SHORT EXERCISE: Could you recast every line of the records below as a Markdown table with the columns "No." and "Line", numbering the rows and omitting blank lines?

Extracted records
§ §

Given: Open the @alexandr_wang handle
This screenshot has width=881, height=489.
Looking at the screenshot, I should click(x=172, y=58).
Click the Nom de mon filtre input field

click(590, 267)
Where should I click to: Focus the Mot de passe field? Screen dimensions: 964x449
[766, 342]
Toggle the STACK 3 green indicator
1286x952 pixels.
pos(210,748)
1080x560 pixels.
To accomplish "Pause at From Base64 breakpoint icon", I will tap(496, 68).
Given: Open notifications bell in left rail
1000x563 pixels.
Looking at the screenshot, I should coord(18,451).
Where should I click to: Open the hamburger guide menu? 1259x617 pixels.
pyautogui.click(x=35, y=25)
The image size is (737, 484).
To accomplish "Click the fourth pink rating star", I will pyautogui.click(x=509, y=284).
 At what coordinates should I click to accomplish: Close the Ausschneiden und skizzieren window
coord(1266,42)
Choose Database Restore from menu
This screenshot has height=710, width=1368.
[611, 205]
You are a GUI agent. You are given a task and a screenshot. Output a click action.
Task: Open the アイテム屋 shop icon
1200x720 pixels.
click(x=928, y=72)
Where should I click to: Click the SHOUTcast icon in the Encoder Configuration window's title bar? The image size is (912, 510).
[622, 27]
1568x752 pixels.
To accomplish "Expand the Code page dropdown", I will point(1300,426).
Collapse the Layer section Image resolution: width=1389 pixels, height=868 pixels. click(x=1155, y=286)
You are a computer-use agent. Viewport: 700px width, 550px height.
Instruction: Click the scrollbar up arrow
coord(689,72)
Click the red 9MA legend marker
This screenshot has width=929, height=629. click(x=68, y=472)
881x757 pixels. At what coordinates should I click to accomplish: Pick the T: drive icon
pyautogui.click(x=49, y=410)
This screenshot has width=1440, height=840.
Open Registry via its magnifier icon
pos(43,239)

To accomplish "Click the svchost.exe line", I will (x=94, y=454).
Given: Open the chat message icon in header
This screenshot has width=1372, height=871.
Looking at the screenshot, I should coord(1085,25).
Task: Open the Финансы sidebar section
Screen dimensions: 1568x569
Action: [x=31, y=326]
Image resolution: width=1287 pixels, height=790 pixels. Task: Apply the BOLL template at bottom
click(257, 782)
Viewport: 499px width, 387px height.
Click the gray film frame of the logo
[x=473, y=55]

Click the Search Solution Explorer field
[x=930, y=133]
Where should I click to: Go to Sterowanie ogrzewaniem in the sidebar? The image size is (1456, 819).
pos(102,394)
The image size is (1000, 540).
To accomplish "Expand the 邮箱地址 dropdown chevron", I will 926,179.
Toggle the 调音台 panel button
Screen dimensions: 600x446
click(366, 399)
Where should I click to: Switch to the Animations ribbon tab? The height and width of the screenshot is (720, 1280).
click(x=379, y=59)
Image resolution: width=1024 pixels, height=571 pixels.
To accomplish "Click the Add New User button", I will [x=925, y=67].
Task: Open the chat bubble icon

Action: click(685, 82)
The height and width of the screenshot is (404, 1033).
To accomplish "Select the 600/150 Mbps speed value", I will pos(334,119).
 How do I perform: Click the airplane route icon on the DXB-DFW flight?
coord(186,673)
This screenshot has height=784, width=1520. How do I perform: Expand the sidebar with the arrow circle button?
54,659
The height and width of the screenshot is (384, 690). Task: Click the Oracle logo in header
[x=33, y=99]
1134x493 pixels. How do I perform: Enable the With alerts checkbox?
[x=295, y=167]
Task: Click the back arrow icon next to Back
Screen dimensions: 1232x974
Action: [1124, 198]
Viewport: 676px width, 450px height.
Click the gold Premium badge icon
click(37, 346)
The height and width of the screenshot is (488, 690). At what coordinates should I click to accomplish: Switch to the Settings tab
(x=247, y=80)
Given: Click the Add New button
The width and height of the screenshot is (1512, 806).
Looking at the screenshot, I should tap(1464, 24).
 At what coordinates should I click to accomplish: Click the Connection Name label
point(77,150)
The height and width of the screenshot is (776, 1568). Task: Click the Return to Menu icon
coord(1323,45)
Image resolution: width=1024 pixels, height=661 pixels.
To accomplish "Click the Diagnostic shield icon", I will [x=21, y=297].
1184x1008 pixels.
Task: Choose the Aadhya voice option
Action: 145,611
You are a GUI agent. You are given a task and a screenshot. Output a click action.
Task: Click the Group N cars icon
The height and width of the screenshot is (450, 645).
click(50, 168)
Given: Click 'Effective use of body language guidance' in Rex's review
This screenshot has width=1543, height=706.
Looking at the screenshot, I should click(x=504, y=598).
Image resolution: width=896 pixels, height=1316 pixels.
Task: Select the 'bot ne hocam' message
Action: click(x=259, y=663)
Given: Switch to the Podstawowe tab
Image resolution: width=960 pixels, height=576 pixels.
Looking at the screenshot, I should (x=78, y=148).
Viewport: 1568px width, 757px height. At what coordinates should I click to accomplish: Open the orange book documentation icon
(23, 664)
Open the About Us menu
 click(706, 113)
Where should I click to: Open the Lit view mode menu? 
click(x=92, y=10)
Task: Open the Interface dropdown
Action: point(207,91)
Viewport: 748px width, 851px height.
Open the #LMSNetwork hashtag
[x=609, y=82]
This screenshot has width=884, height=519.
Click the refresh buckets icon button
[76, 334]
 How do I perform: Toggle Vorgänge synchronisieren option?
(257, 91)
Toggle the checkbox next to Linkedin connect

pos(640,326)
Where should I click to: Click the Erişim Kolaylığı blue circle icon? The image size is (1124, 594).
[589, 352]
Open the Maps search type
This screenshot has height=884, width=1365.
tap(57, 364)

§ §

FULL OUTPUT:
| No. | Line |
|---|---|
| 1 | Given: Open the @alexandr_wang handle |
| 2 | This screenshot has width=881, height=489. |
| 3 | Looking at the screenshot, I should click(x=172, y=58). |
| 4 | Click the Nom de mon filtre input field |
| 5 | click(590, 267) |
| 6 | Where should I click to: Focus the Mot de passe field? Screen dimensions: 964x449 |
| 7 | [766, 342] |
| 8 | Toggle the STACK 3 green indicator |
| 9 | 1286x952 pixels. |
| 10 | pos(210,748) |
| 11 | 1080x560 pixels. |
| 12 | To accomplish "Pause at From Base64 breakpoint icon", I will tap(496, 68). |
| 13 | Given: Open notifications bell in left rail |
| 14 | 1000x563 pixels. |
| 15 | Looking at the screenshot, I should coord(18,451). |
| 16 | Where should I click to: Open the hamburger guide menu? 1259x617 pixels. |
| 17 | pyautogui.click(x=35, y=25) |
| 18 | The image size is (737, 484). |
| 19 | To accomplish "Click the fourth pink rating star", I will pyautogui.click(x=509, y=284). |
| 20 |  At what coordinates should I click to accomplish: Close the Ausschneiden und skizzieren window |
| 21 | coord(1266,42) |
| 22 | Choose Database Restore from menu |
| 23 | This screenshot has height=710, width=1368. |
| 24 | [611, 205] |
| 25 | You are a GUI agent. You are given a task and a screenshot. Output a click action. |
| 26 | Task: Open the アイテム屋 shop icon |
| 27 | 1200x720 pixels. |
| 28 | click(x=928, y=72) |
| 29 | Where should I click to: Click the SHOUTcast icon in the Encoder Configuration window's title bar? The image size is (912, 510). |
| 30 | [622, 27] |
| 31 | 1568x752 pixels. |
| 32 | To accomplish "Expand the Code page dropdown", I will point(1300,426). |
| 33 | Collapse the Layer section Image resolution: width=1389 pixels, height=868 pixels. click(x=1155, y=286) |
| 34 | You are a computer-use agent. Viewport: 700px width, 550px height. |
| 35 | Instruction: Click the scrollbar up arrow |
| 36 | coord(689,72) |
| 37 | Click the red 9MA legend marker |
| 38 | This screenshot has width=929, height=629. click(x=68, y=472) |
| 39 | 881x757 pixels. At what coordinates should I click to accomplish: Pick the T: drive icon |
| 40 | pyautogui.click(x=49, y=410) |
| 41 | This screenshot has width=1440, height=840. |
| 42 | Open Registry via its magnifier icon |
| 43 | pos(43,239) |
| 44 | To accomplish "Click the svchost.exe line", I will (x=94, y=454). |
| 45 | Given: Open the chat message icon in header |
| 46 | This screenshot has width=1372, height=871. |
| 47 | Looking at the screenshot, I should coord(1085,25). |
| 48 | Task: Open the Финансы sidebar section |
| 49 | Screen dimensions: 1568x569 |
| 50 | Action: [x=31, y=326] |
| 51 | Image resolution: width=1287 pixels, height=790 pixels. Task: Apply the BOLL template at bottom |
| 52 | click(257, 782) |
| 53 | Viewport: 499px width, 387px height. |
| 54 | Click the gray film frame of the logo |
| 55 | [x=473, y=55] |
| 56 | Click the Search Solution Explorer field |
| 57 | [x=930, y=133] |
| 58 | Where should I click to: Go to Sterowanie ogrzewaniem in the sidebar? The image size is (1456, 819). |
| 59 | pos(102,394) |
| 60 | The image size is (1000, 540). |
| 61 | To accomplish "Expand the 邮箱地址 dropdown chevron", I will 926,179. |
| 62 | Toggle the 调音台 panel button |
| 63 | Screen dimensions: 600x446 |
| 64 | click(366, 399) |
| 65 | Where should I click to: Switch to the Animations ribbon tab? The height and width of the screenshot is (720, 1280). |
| 66 | click(x=379, y=59) |
| 67 | Image resolution: width=1024 pixels, height=571 pixels. |
| 68 | To accomplish "Click the Add New User button", I will [x=925, y=67]. |
| 69 | Task: Open the chat bubble icon |
| 70 | Action: click(685, 82) |
| 71 | The height and width of the screenshot is (404, 1033). |
| 72 | To accomplish "Select the 600/150 Mbps speed value", I will pos(334,119). |
| 73 |  How do I perform: Click the airplane route icon on the DXB-DFW flight? |
| 74 | coord(186,673) |
| 75 | This screenshot has height=784, width=1520. How do I perform: Expand the sidebar with the arrow circle button? |
| 76 | 54,659 |
| 77 | The height and width of the screenshot is (384, 690). Task: Click the Oracle logo in header |
| 78 | [x=33, y=99] |
| 79 | 1134x493 pixels. How do I perform: Enable the With alerts checkbox? |
| 80 | [x=295, y=167] |
| 81 | Task: Click the back arrow icon next to Back |
| 82 | Screen dimensions: 1232x974 |
| 83 | Action: [1124, 198] |
| 84 | Viewport: 676px width, 450px height. |
| 85 | Click the gold Premium badge icon |
| 86 | click(37, 346) |
| 87 | The height and width of the screenshot is (488, 690). At what coordinates should I click to accomplish: Switch to the Settings tab |
| 88 | (x=247, y=80) |
| 89 | Given: Click the Add New button |
| 90 | The width and height of the screenshot is (1512, 806). |
| 91 | Looking at the screenshot, I should tap(1464, 24). |
| 92 |  At what coordinates should I click to accomplish: Click the Connection Name label |
| 93 | point(77,150) |
| 94 | The height and width of the screenshot is (776, 1568). Task: Click the Return to Menu icon |
| 95 | coord(1323,45) |
| 96 | Image resolution: width=1024 pixels, height=661 pixels. |
| 97 | To accomplish "Click the Diagnostic shield icon", I will [x=21, y=297]. |
| 98 | 1184x1008 pixels. |
| 99 | Task: Choose the Aadhya voice option |
| 100 | Action: 145,611 |
| 101 | You are a GUI agent. You are given a task and a screenshot. Output a click action. |
| 102 | Task: Click the Group N cars icon |
| 103 | The height and width of the screenshot is (450, 645). |
| 104 | click(50, 168) |
| 105 | Given: Click 'Effective use of body language guidance' in Rex's review |
| 106 | This screenshot has width=1543, height=706. |
| 107 | Looking at the screenshot, I should click(x=504, y=598). |
| 108 | Image resolution: width=896 pixels, height=1316 pixels. |
| 109 | Task: Select the 'bot ne hocam' message |
| 110 | Action: click(x=259, y=663) |
| 111 | Given: Switch to the Podstawowe tab |
| 112 | Image resolution: width=960 pixels, height=576 pixels. |
| 113 | Looking at the screenshot, I should (x=78, y=148). |
| 114 | Viewport: 1568px width, 757px height. At what coordinates should I click to accomplish: Open the orange book documentation icon |
| 115 | (23, 664) |
| 116 | Open the About Us menu |
| 117 |  click(706, 113) |
| 118 | Where should I click to: Open the Lit view mode menu?  |
| 119 | click(x=92, y=10) |
| 120 | Task: Open the Interface dropdown |
| 121 | Action: point(207,91) |
| 122 | Viewport: 748px width, 851px height. |
| 123 | Open the #LMSNetwork hashtag |
| 124 | [x=609, y=82] |
| 125 | This screenshot has width=884, height=519. |
| 126 | Click the refresh buckets icon button |
| 127 | [76, 334] |
| 128 |  How do I perform: Toggle Vorgänge synchronisieren option? |
| 129 | (257, 91) |
| 130 | Toggle the checkbox next to Linkedin connect |
| 131 | pos(640,326) |
| 132 | Where should I click to: Click the Erişim Kolaylığı blue circle icon? The image size is (1124, 594). |
| 133 | [589, 352] |
| 134 | Open the Maps search type |
| 135 | This screenshot has height=884, width=1365. |
| 136 | tap(57, 364) |